Ablation Study Results

To evaluate the contribution of individual components to the overall diagnostic performance of the proposed agent, an ablation study was conducted on the CheXbench dataset. As shown in Figure 4.3, key components namely the vector database, LangChain memory, and external tools were systematically removed from the full agent pipeline, and the performance was also tested using only the LLM module. The resulting impact on diagnostic accuracy was measured.

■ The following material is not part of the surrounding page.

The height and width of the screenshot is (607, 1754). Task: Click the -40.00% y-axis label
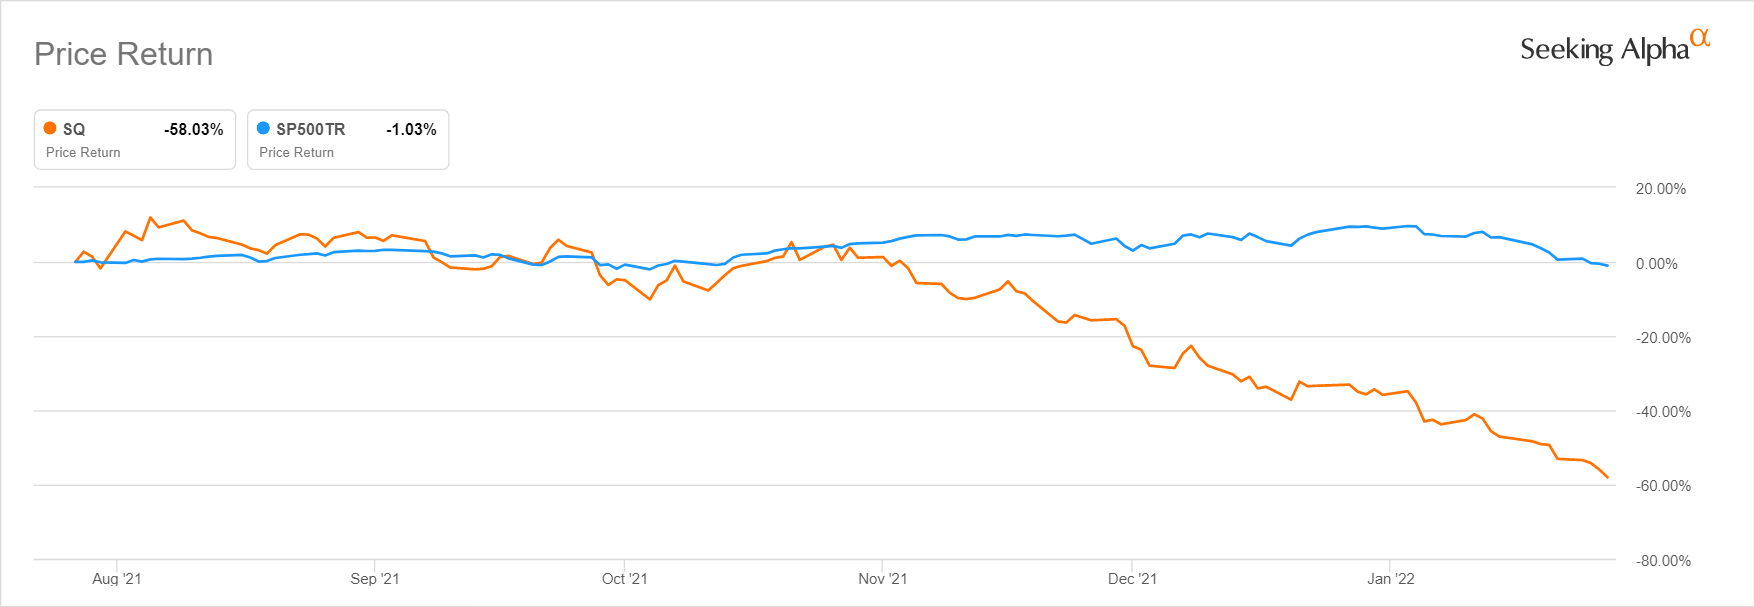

The full agent, which integrates the LLM (GPT-4o-mini), vector database, LangChain memory, and external tools, achieves the highest accuracy of 70.1%. Removing the vector database reduces accuracy to 64.1%, indicating its critical role in enabling retrievalaugmented reasoning. Excluding LangChain memory leads to a smaller drop to 67.7%, suggesting its usefulness in preserving conversational and task-related context. Notably, removing external tools results in a more substantial decrease to 61.1%, emphasizing their importance in extending the agent’s capabilities beyond pure language understanding. Finally, using only the GPT-4o-mini model, without any supporting components, results in the lowest accuracy of 55.2%, emphasizing the importance of the full system’s architecture for effective multimodal and context-aware reasoning.

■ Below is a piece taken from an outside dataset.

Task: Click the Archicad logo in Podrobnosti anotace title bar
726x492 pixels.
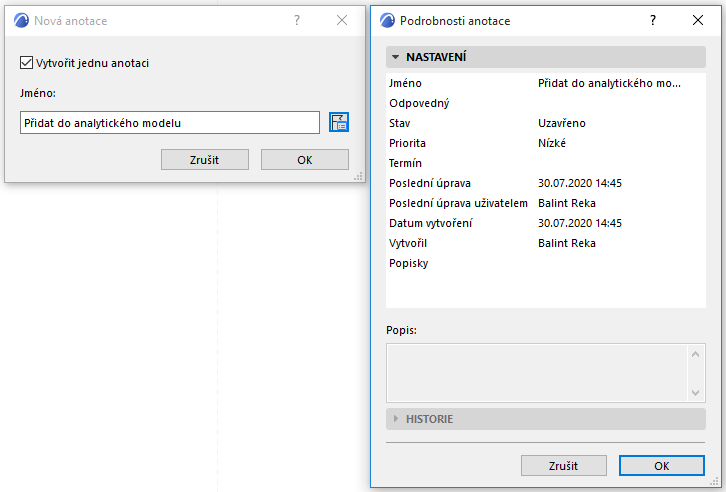Action: coord(386,20)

Overall, the ablation study demonstrates that each module contributes meaningfully to the agent’s performance, and their synergistic integration is essential for achieving optimal diagnostic accuracy.

System Performance

On average, the agent produced answers in 104 seconds on the ChestAgentBench dataset and 108 seconds on the CheXbench dataset. Across all experiments, inference times ranged from 12 seconds for simple look-ups to 198 seconds for the most tool-intensive queries. This latency is acceptable for clinical use, balancing responsiveness with the computational demands of multimodal reasoning and thus enabling near-real-time integration into diagnostic workflows. These measurements affirm the system’s capability to handle multimodal tasks efficiently.

Conclusion

This work presents CXRGENIE - a multimodal agentic workflow for intelligent chest X-ray interpretation that unifies disease classification, segmentation, visual grounding, VQA, and report generation. By integrating deep learning and large language models through LangChain and LangGraph, the system performs coordinated reasoning across multiple specialized tools, delivering reliable and explainable diagnostic support.

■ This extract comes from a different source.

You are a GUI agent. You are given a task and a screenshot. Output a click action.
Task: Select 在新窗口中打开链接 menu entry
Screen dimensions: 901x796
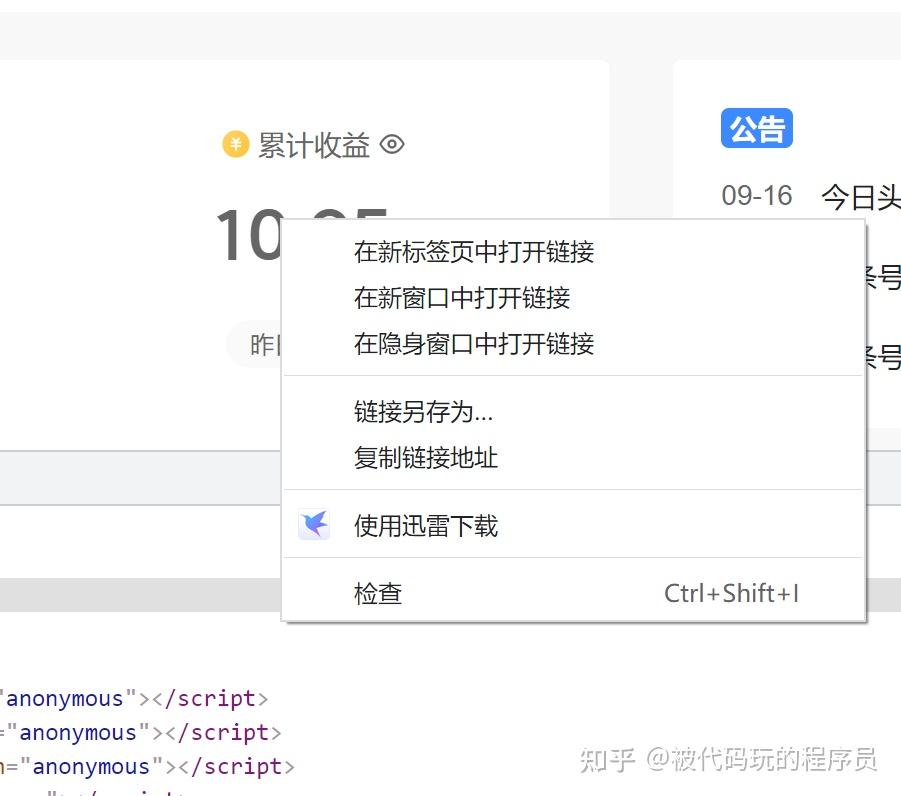(x=462, y=298)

Leveraging GPT-4o-mini as the central reasoning agent, the system achieved competitive results on benchmark datasets such as ChestAgentBench and CheXbench, outperforming leading open-source medical models in complex multimodal reasoning tasks. Its integration of retrieval-augmented reasoning and human-in-the-loop validation enhances factual grounding, interpretability, and clinical reliability.

Overall, CXRGENIE demonstrates how agentic workflows can bridge the gap between explainable AI and real-world clinical decision support, setting the stage for trustworthy, multimodal reasoning systems in healthcare.

Future Works

Future work will focus on expanding CXRGENIE beyond chest radiographs to support modalities such as CT, MRI, and Ultrasound, as well as integrating patient history and laboratory data for richer contextual reasoning. Reinforcement learning with clinician feedback (RLHF) will be explored to continually refine decision quality and adapt behavior in real time.

Integration of medical ontologies (e.g., SNOMED-CT, UMLS, RadLex) and Graph Neural Networks will enable concept-driven diagnostic reasoning and improve semantic consistency. Enhanced retrieval with graph-based RAG and cross-encoder reranking will further boost factual precision.

Finally, a decentralized multi-agent architecture using the Multi-Agent Communication Protocol (MCP) will be investigated to assign specialized reasoning and retrieval tasks to cooperating agents — paving the way toward scalable, distributed clinical AI systems.

Interface Design

All the UI interfaces were developed using Gradio, a Python library used for creating interactive, web-based user interfaces for machine learning models, APIs, and Python functions. Gradio simplifies building and sharing demos or applications.